### What the task asks
Leave out the pictures, and copy exactly the lines from the line with "Screen dimensions: 1080x588" through the last line of the data below.

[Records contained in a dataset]
■ ■ ■

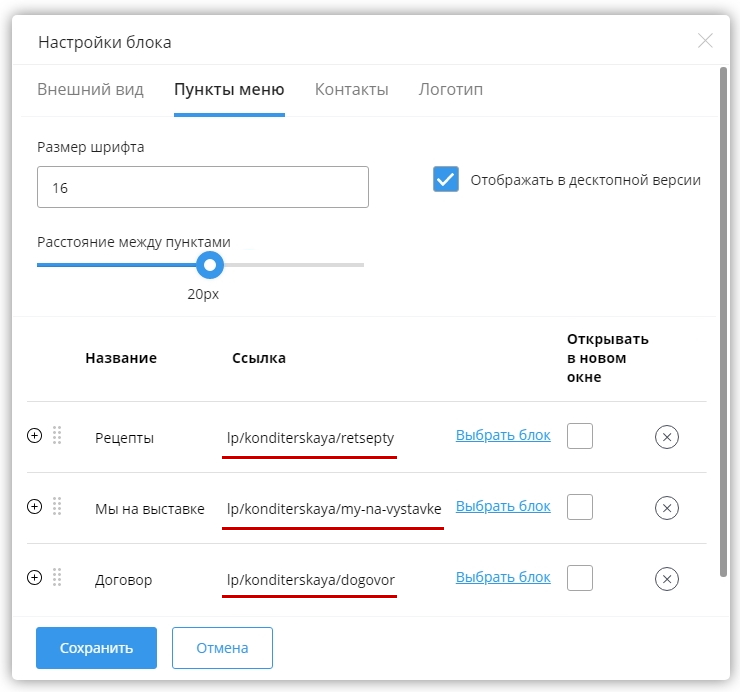740x692 pixels.
Task: Delete the Рецепты menu item
Action: 667,437
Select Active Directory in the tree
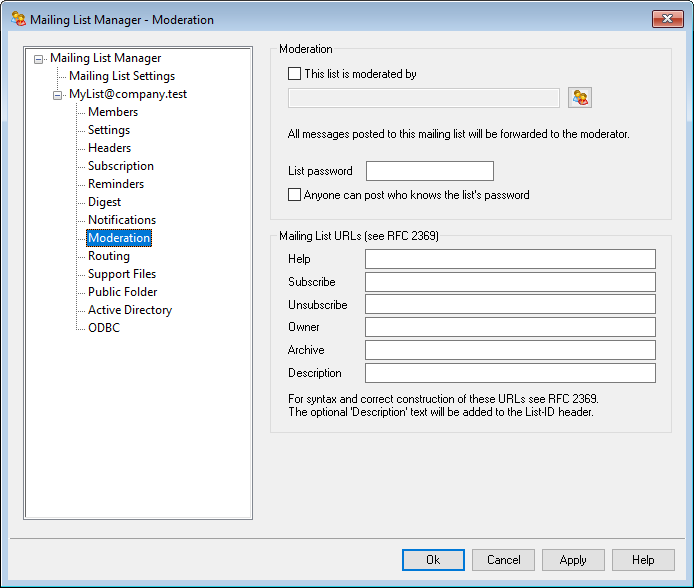Viewport: 694px width, 588px height. coord(130,310)
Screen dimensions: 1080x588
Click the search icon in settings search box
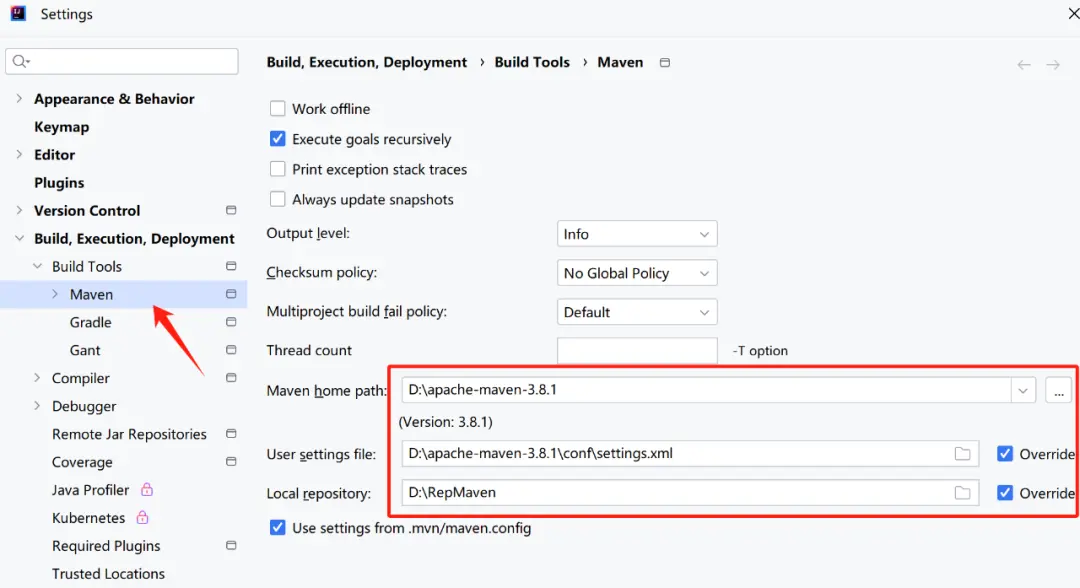[x=20, y=62]
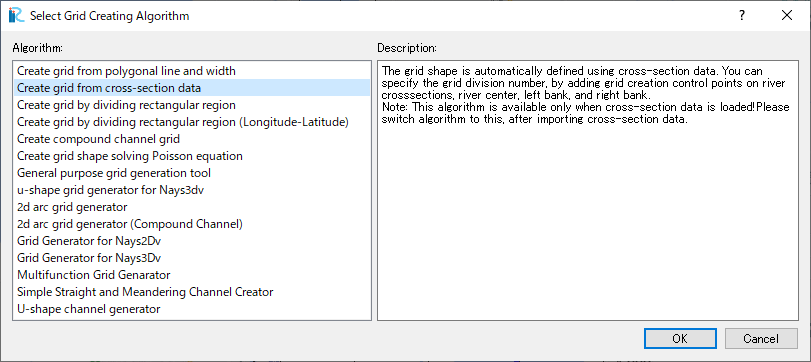Select Create grid from polygonal line and width
Viewport: 811px width, 362px height.
coord(192,71)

■ ■ ■

### Task solution
Screen dimensions: 1080x588
Click the search icon in settings search box
[x=20, y=62]
Select Create grid from polygonal line and width
Viewport: 811px width, 362px height.
coord(192,71)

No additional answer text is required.